What the receiving kernel does
With tcpdump -ni eth0 'icmp' running in parallel:
14:03:01.234580 IP 192.168.1.10 > 192.168.1.5: ICMP 192.168.1.10 udp port 8080 unreachable, length 36
14:03:01.234585 IP 192.168.1.10 > 192.168.1.5: ICMP 192.168.1.10 udp port 8080 unreachable, length 36The ICMP Port Unreachable messages stream back at the same rate. This is a thing about UDP that I had not fully appreciated until I saw it: every flooded UDP packet to a closed port produces an ICMP reply. The target is not just receiving the flood; it is also sending an equal-magnitude flood of ICMP back. From the target's perspective, the bandwidth cost is doubled.
This is a deliberate property of TCP/IP and is mostly correct — a closed UDP port should refuse politely. The cost is asymmetric and it is part of what makes UDP floods cheap for the attacker.

GIVEN ENTRIES ->
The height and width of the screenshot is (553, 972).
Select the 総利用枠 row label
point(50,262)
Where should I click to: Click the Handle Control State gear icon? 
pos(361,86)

TASK PROMPT -> Please print the passage on what the receiving kernel does, word for word, from "This is a deliberate" to "for the attacker.".

RESPONSE TO THIS EXERCISE ->
This is a deliberate property of TCP/IP and is mostly correct — a closed UDP port should refuse politely. The cost is asymmetric and it is part of what makes UDP floods cheap for the attacker.